── Input for this task
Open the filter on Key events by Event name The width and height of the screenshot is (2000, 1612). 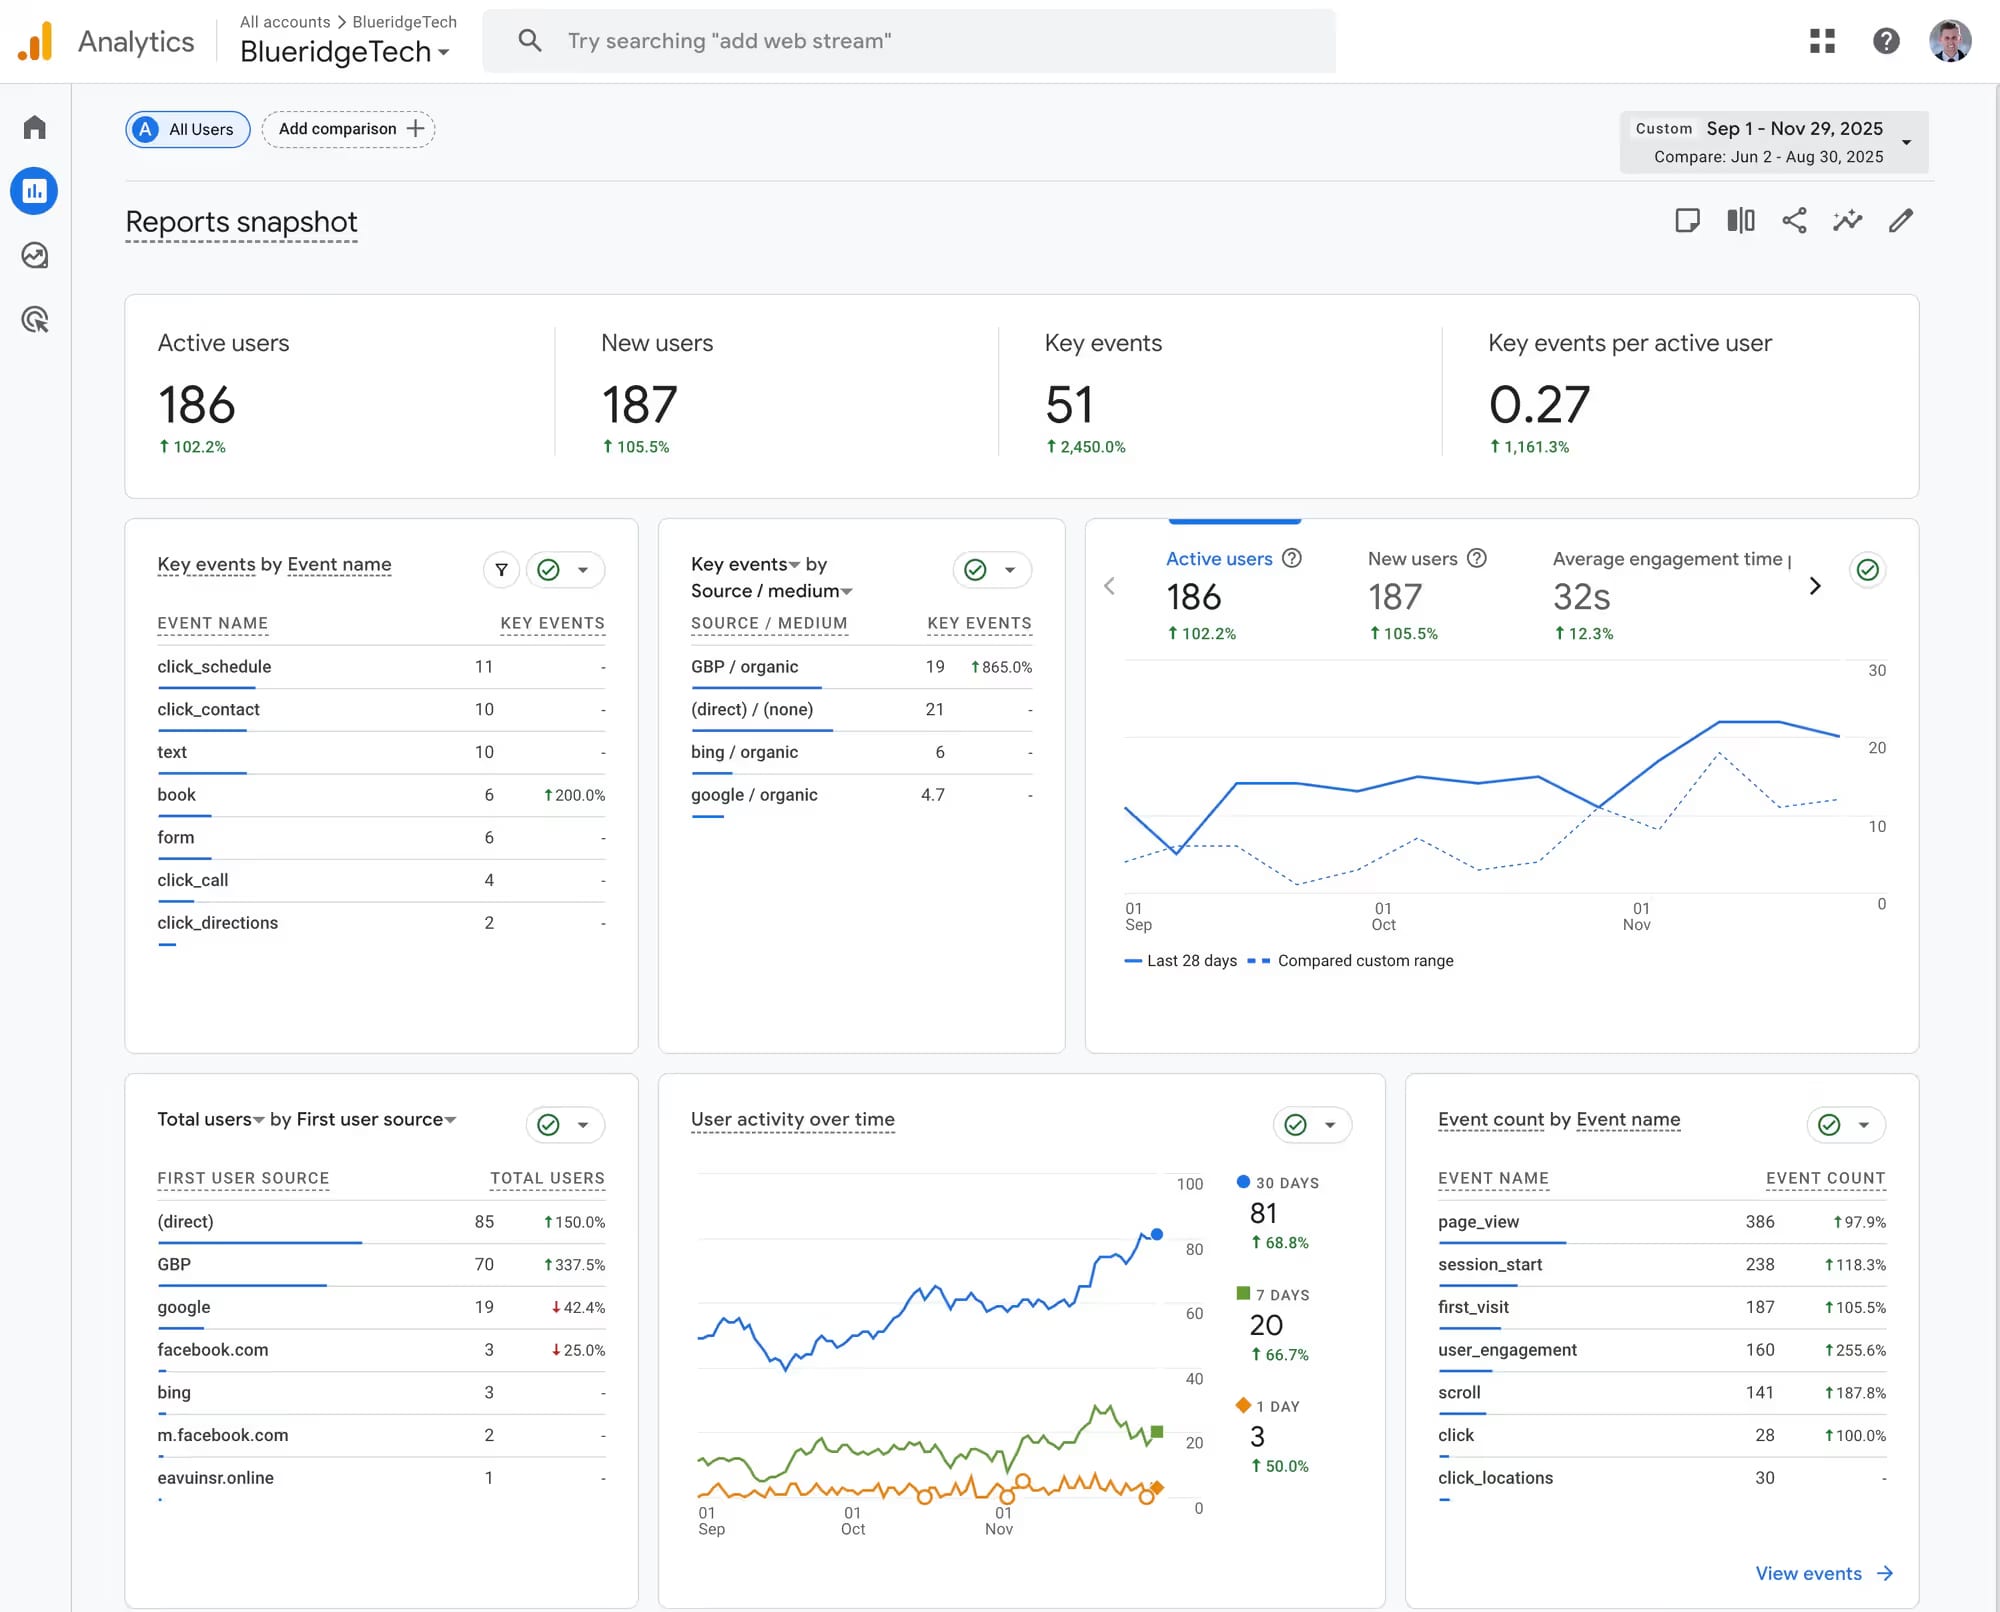point(501,569)
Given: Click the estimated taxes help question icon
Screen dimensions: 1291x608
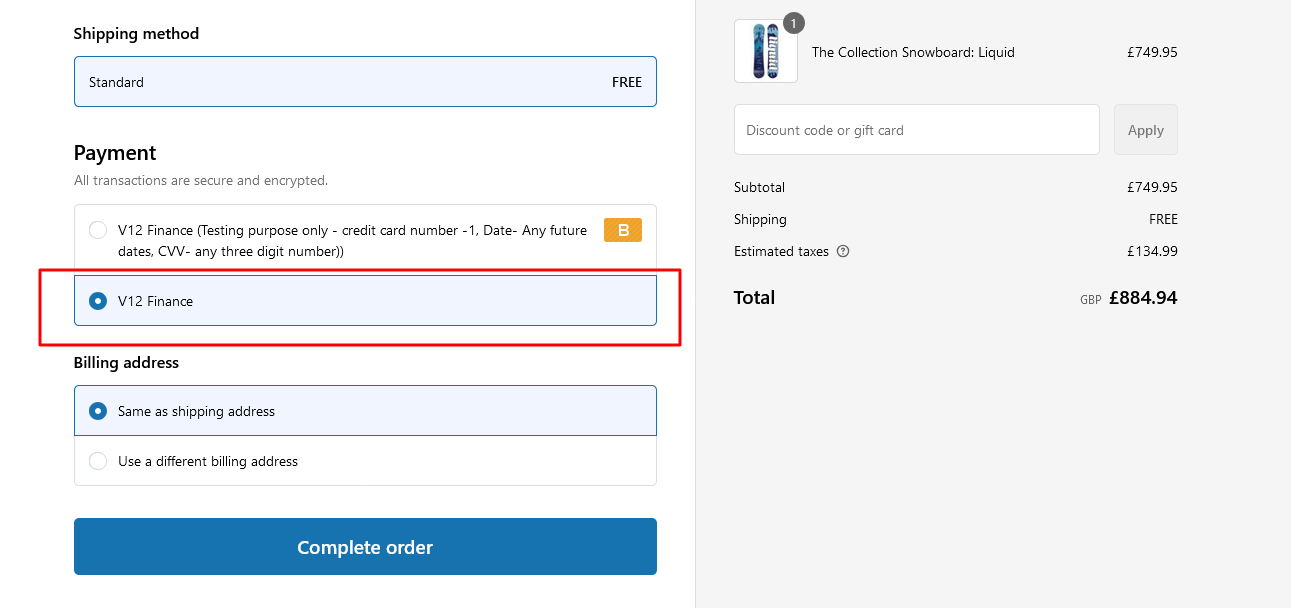Looking at the screenshot, I should coord(843,251).
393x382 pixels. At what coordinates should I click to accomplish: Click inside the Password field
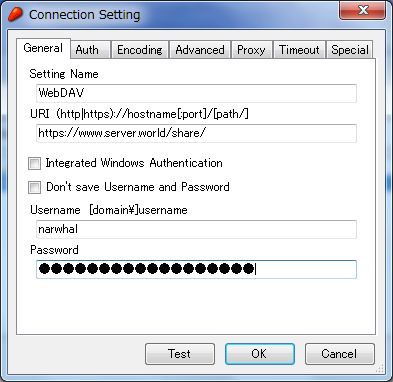pyautogui.click(x=196, y=269)
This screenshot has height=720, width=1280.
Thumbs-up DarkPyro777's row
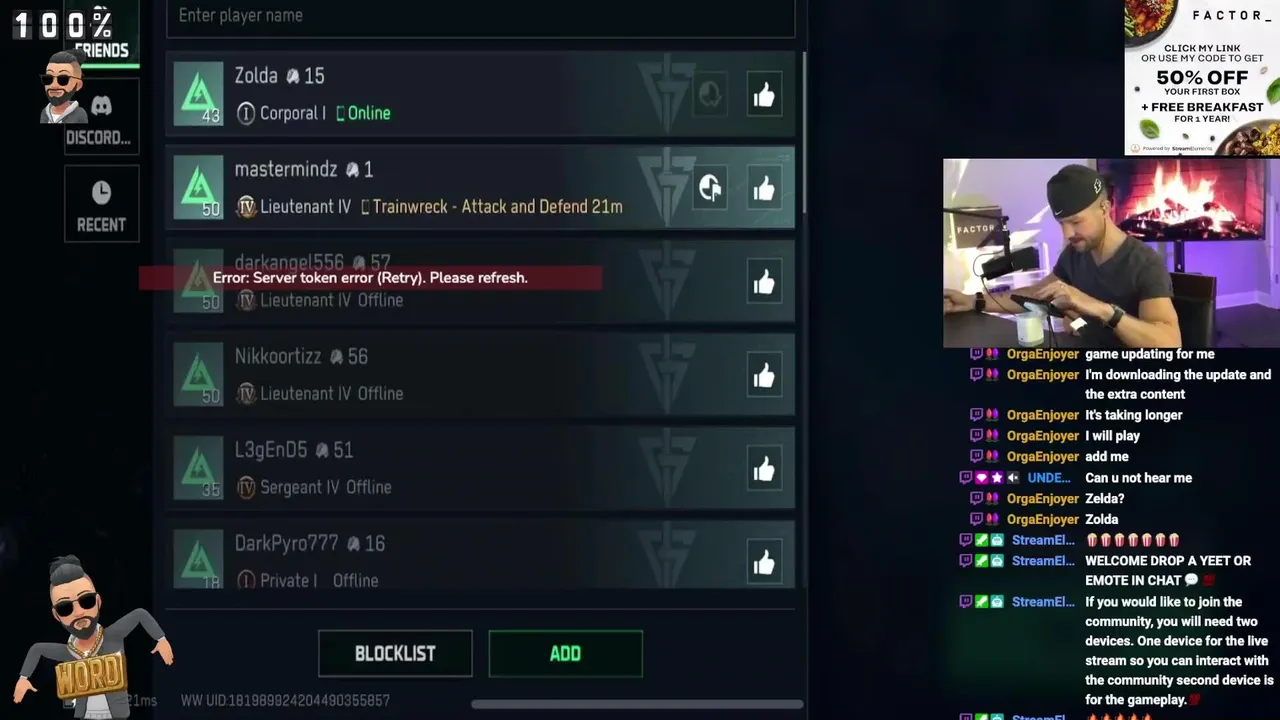pos(764,563)
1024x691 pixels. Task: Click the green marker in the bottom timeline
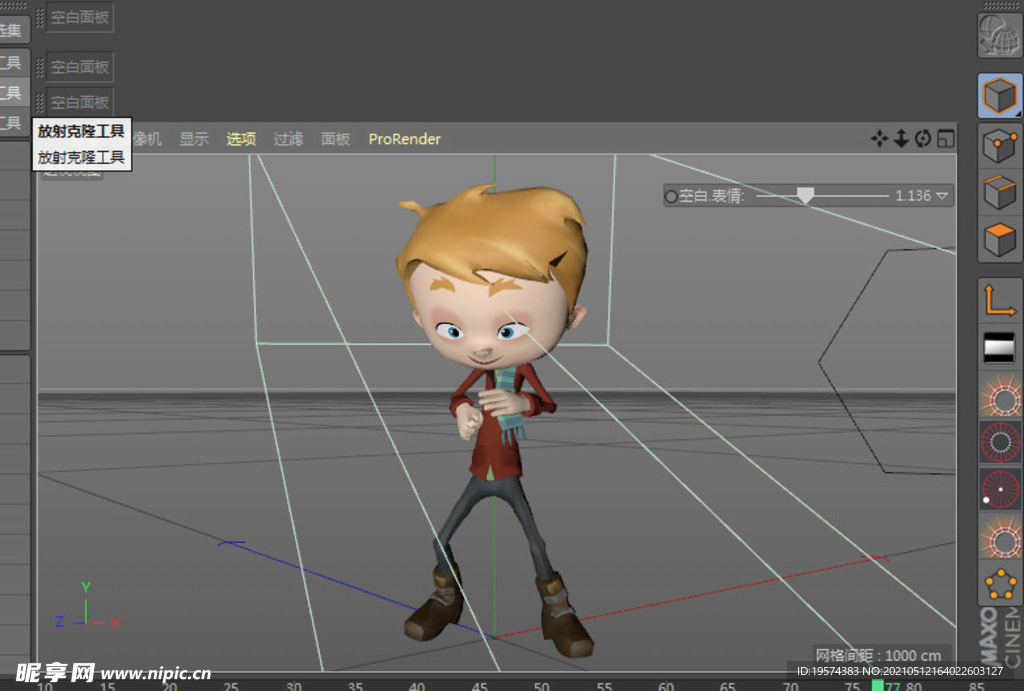coord(877,684)
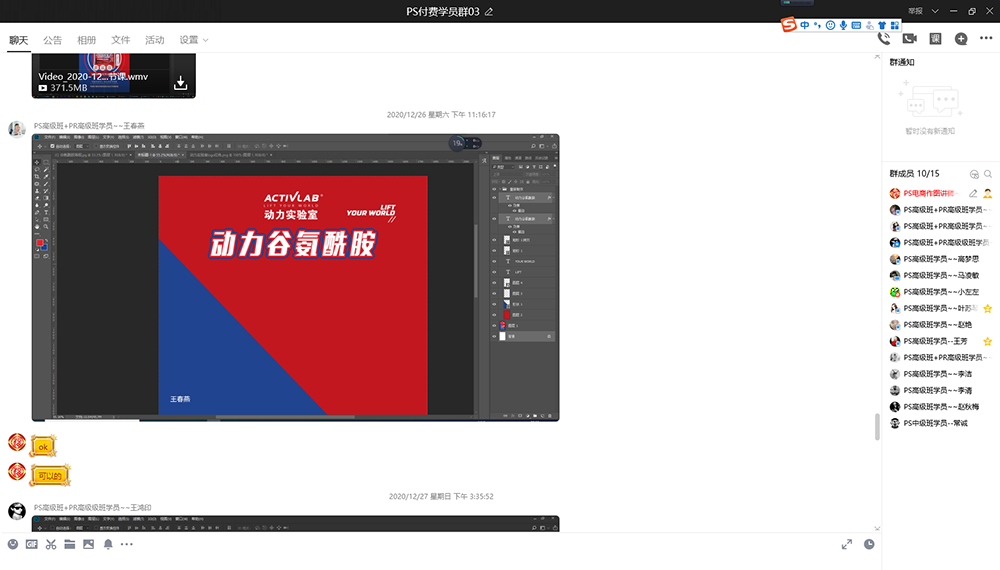
Task: Start a group video call
Action: (x=909, y=39)
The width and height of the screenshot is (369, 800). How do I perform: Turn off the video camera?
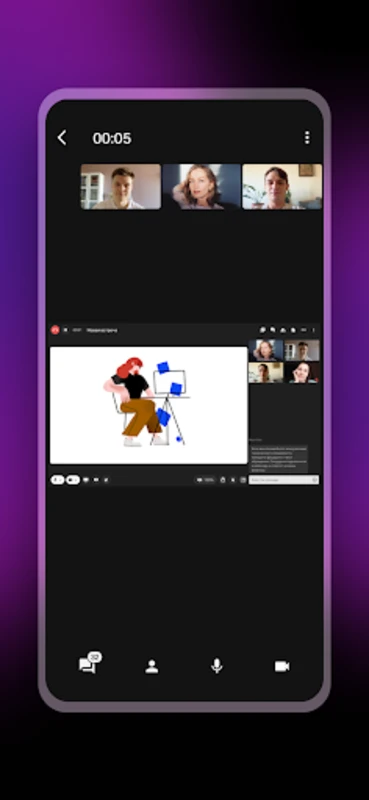coord(282,667)
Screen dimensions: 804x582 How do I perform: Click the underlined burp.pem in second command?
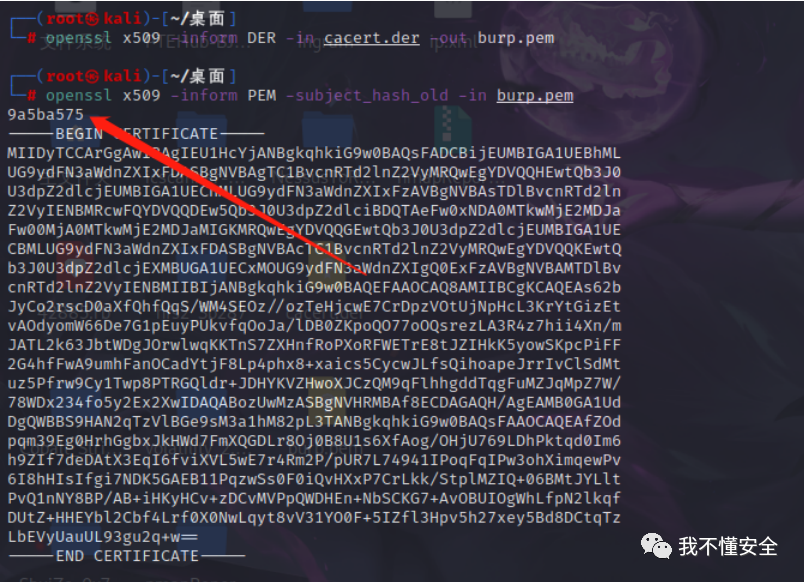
────
» What is being asked:
Show every line of the material above that contains the word "video".

» Exercise result:
Task: Start a group video call
The width and height of the screenshot is (369, 800). How do I perform: Turn off the video camera?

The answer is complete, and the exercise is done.